Don O'Brien via Flickr
Port Columbus Airport in 1941.

This story is part of the Curious Cbus project. You ask the questions, you vote on one of the questions, and we answer. To ask your question, visit wosu.org/curious.

The Port Columbus Airport has witnessed the evolution of aviation throughout the 20th and early 21st centuries, and soon it could see another change honoring Ohio’s historical connection to air travel.

A proposal to rename the Columbus airport the “John Glenn International Airport” was passed by the Ohio General Assembly this week. Before the change was announced, many had wondered why the Columbus airport is called "Port Columbus," when the city isn’t on a waterfront.

Columbus may not lay claim to a major body of water, but other seaport airports did inspire Don Casto Sr. to give the Columbus airport a name he thought would distinguish it from others.

“He wanted something dramatic, and he came up with the name of Port Columbus because he had been to all these other places,” said Doral Chenoweth, a former Columbus Dispatch food writer who worked with the Wolfe family, who were close friends with Don Casto.

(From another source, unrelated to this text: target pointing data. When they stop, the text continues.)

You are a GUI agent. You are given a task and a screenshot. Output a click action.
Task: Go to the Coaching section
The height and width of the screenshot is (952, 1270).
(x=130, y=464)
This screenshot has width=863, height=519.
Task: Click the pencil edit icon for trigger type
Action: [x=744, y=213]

Casto was a Franklin County businessman who had an interest in aviation. He worked with Dispatch publisher Edgar Wolfe to get a bond issue passed that would purchase land for what is now Port Columbus. He explained this process in the above video from the WOSU series Columbus Neighborhoods.

To convince the public to pass the bond, Casto decided to fly across the Atlantic on the Graf Zeppelin, writing back to Wolfe, who then published Casto’s writings. Columbus residents agreed to support the bond upon his return.

After it opened, Port Columbus Airport became a stop on the Transcontinental Air and Rail Service, according to the Columbus Regional Airport Authority.